Over 1200 patients participated in clinical trials that studied the effectiveness of Erleada.1 In these trials, patients were randomly selected to receive Erleada or a placebo medication. All patients were treated with a hormone therapy, which was either surgical procedure to lower testosterone (surgical castration) or a GnRH. Unlike most trials which base how effective a medication is on how long a patient can be treated without having their cancer progress, Erleada was studied based on how long a patient could be treated before their cancer spread to a different part of the body, otherwise known as metastasis. Erleada was the first drug to be approved based on metastasis-free survival.1

Patients who were treated with Erleada were metastasis-free for an average of about 40 months. Patients who were treated with the placebo were metastasis-free for an average of 16 months.1 The FDA felt that these results were so significant that it granted Erleada priority review, meaning the medication could be approved faster because it had an important impact on the health, safety, and treatment of patients with a serious health condition.

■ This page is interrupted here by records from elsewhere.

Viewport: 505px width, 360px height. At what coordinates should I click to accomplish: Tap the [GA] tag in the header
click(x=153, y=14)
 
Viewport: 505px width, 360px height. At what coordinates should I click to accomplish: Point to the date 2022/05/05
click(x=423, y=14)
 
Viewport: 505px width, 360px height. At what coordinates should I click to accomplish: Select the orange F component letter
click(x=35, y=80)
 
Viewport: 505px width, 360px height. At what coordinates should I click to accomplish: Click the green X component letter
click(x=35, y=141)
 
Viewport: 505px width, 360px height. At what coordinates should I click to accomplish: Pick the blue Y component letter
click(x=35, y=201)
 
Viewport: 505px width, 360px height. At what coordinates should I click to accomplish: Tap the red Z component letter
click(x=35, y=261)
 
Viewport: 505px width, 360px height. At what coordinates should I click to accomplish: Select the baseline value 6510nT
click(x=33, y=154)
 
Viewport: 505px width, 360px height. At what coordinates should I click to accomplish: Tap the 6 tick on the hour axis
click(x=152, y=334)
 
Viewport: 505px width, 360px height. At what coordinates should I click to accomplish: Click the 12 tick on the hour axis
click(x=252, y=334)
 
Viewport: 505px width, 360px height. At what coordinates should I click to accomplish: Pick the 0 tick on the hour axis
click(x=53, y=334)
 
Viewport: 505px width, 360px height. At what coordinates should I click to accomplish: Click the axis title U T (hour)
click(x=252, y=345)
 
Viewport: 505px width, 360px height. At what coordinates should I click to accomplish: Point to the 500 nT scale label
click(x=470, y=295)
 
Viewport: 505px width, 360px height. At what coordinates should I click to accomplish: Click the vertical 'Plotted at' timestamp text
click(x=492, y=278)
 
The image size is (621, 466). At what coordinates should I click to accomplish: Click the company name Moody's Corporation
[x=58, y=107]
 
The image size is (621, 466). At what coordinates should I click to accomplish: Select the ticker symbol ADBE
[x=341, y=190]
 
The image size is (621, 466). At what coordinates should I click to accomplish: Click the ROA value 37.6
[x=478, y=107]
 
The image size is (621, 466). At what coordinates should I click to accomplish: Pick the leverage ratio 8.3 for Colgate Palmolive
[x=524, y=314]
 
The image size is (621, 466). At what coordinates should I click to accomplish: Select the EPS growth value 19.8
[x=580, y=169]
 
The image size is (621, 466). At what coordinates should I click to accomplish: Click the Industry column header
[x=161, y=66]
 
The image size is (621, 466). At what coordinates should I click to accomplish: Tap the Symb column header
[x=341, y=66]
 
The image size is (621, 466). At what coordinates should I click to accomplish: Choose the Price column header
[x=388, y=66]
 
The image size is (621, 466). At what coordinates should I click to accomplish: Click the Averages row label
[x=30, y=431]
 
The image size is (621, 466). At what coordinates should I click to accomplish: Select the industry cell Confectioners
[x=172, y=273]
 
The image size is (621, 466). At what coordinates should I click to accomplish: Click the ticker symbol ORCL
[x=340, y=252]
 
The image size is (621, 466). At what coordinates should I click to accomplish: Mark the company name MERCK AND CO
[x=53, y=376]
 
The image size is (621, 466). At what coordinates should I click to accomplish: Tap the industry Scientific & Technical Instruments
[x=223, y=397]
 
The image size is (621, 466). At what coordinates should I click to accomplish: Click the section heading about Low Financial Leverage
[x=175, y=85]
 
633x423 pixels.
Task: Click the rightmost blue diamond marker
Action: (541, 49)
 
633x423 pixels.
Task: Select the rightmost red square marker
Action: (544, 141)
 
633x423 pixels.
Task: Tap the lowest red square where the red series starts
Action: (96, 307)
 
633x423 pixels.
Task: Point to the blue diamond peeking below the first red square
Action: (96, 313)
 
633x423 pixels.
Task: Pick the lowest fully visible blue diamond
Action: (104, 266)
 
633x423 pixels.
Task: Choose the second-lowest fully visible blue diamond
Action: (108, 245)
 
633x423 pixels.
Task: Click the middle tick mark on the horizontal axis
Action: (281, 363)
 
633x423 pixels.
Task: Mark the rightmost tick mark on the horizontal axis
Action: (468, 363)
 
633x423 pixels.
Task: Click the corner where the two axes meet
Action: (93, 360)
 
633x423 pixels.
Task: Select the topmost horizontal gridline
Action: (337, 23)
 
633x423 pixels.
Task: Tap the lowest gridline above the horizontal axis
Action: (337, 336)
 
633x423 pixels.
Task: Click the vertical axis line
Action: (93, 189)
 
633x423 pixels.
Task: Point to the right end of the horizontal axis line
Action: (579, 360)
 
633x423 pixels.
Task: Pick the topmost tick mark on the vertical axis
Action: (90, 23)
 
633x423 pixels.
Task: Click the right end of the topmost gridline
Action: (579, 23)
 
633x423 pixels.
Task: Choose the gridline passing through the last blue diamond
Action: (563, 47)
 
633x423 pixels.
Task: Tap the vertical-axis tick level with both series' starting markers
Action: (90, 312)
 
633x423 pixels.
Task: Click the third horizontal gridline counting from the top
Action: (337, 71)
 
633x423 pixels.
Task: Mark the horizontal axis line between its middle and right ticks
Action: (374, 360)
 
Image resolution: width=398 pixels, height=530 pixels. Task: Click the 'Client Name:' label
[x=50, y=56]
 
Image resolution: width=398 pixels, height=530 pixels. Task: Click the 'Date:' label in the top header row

Does Erleada have side effects?

Like any other medication, Erleada can cause side effects in patients who take it. The most common side effects are:3

  • Fatigue, or severe tiredness
  • High blood pressure
  • Rash
  • Diarrhea
  • Nausea
  • Weight loss
  • Joint pains
  • Falls
  • Hot flashes
  • Decreased appetite
  • Fractures
  • Swelling of the legs, hands, and feet

Patients also experienced changes in their lab work including:3

  • Anemia (decreased hemoglobin)
  • Leukopenia (decreased white blood cell count)
  • Lymphopenia (decreased lymphocyte count)
  • Increased cholesterol
  • Increased blood sugars
  • Increased triglycerides
  • Increased potassium levels
  • Decreased thyroid levels

Patients who take Erleada should be aware that they are at an increased risk for falls and fractures.2 These falls were not caused by seizures and were not related to patients fainting or losing consciousness. Two patients on Erleada have reported that they have had seizures.2 If you experience a seizure while taking Erleada, you will have to discontinue the medication permanently.

Talk to your doctor

You should tell your doctor and pharmacist about all of the medications you are on, not just the ones that they prescribe. Your doctor or pharmacist will let you know if any medications you are taking interfere with Erleada.

The FDA estimates that approximately 161,000 men in the United States were diagnosed with prostate cancer in 2017.1 Almost 27,000 men are expected to die from prostate cancer. Erleada offers an effective treatment for NM-CRPC and paves the way for other new prostate cancer treatments.

Last reviewed: October 2019
  1. FDA approves new treatment for a certain type of prostate cancer using novel clinical trial endpoint. U.S. Food and Drug Administration. Published 2019. Accessed September 1, 2019.
  2. Erleada Prescribing Information. Published 2019. Accessed September 1, 2019.
  3. ERLEADA™ (apalutamide). ERLEADA™ (apalutamide) HCP. Published 2019. Accessed September 1, 2019.